8. J. M. W. Turner (1775–1851), painter, from 1807 commissioned the building of Sandycombe Lodge, Twickenham.
9. Edmund Kean (1787–1833), actor, in 1831 rented the Richmond Theatre and the house next door.
10. Alfred Lord Tennyson (1809–1892), Poet Laureate, lived from 1851 in Chapel House, Montpelier Row, Twickenham.
11. Charles Dickens (1812–1870), writer and social critic, in 1838 rented a house in Ailsa Park Villas near present-day St Margarets station.
12. George Eliot (1819–1880), author of Middlemarch, lived from 1855 at Park Shot, Richmond.
13. Sir Richard Burton (1821–1890), writer and explorer, was schooled at the Richmond Academy, on the corner of Little Green and Duke Street, Richmond.
14. Mary Elizabeth Braddon (1837–1915), writer of “sensational” fiction, lived from the 1860s in Lichfield House, Sheen Road, Richmond.
15. Bertrand Russell (1872–1970), philosopher and writer, grew up at Pembroke Lodge, Richmond Park.
16. Walter de la Mere (1873–1956), poet and author, lived from 1940 at Southend House, Montpelier Row, Twickenham.
17. Gustav Holst (1874–1934), composer of The Planets, lived from 1903 on Gretna Road, Richmond.
18. Flora Thompson (1876–1947), author of the Larkrise to Candleford trilogy, worked in Twickenham post office in 1902, today the Oxfam shop on King Street.
19. Virginia Woolf (1882–1941) lived from 1915 in Hogarth House, Paradise Road, Richmond.
20. Noel Coward (1899–1973), playwright and actor, born in Teddington in 1899, at 131 Waldegrave Road.

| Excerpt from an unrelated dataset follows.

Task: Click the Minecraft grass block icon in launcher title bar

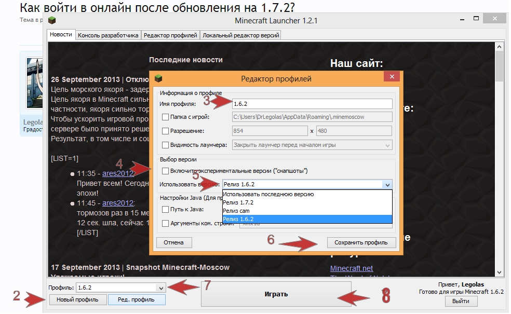Action: click(x=51, y=21)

On his daily constitutional (a highly recommended wander east from 20 The Barons, along St Margarets Road, over Richmond Bridge, and on up Richmond Hill), The Baron never fails to be enchanted by a quirk of the local fauna. The first hint of something unusual is a loud screeching from the treetops that takes him back to his glory days in Asia. As The Baron gazes at the glorious views over Terrace Gardens along the course of the Thames, the sky is lit up by the formation fly-past of a dozen dazzling, lime-green birds. These are the famous Twickenham Parakeets, which have adapted so well to life in Thames Valley suburbia that they now number in their thousands. They are ring-necked parakeets (Psittacula krameri), the only naturalised parrot in the UK. Large and long-tailed, with a direct and pointy-winged flight, their plumage is an array of greens, their beaks the red of an alluring lipstick. A ring of pink and black encircles their necks, giving the impression of a drooping Movember moustache. Richmond Park is at the heart of their distribution, and they are common visitors to local bird tables. Their raucous roosting at such locations as Esher Rugby Ground is among London’s most spectacular twilight experiences. The ring-necked parakeet is native to India, but its origins in the foothills of the Himalayas explain the species’ capacity to survive an English winter. First bred in Britain in 1855, the parakeets did not colonise London’s parks until the 1960s. A population explosion in the ’90s might perhaps be linked to our warming climate. The birds thrive on a plentiful supply of buds and seeds from beech and sweet chestnut, and nest in the tree-hole homes of native nuthatches and woodpeckers. Several urban myths have taken flight around their origins. One traces the birds’ family tree to a breeding pair released on Carnaby Street in the 1960s by Jimi Hendrix, who would no doubt be delighted by the psychedelic flourish their little wings bring to the traditional landscape. Another suggests the original birds escaped from Isleworth Studios, Middlesex, in 1951, during the filming of The African Queen starring Humphrey Bogart and Katherine Hepburn. Whatever the truth, the exotic appearance of the Twickenham Parakeets cannot but gladden the heart on a cold winter’s morning.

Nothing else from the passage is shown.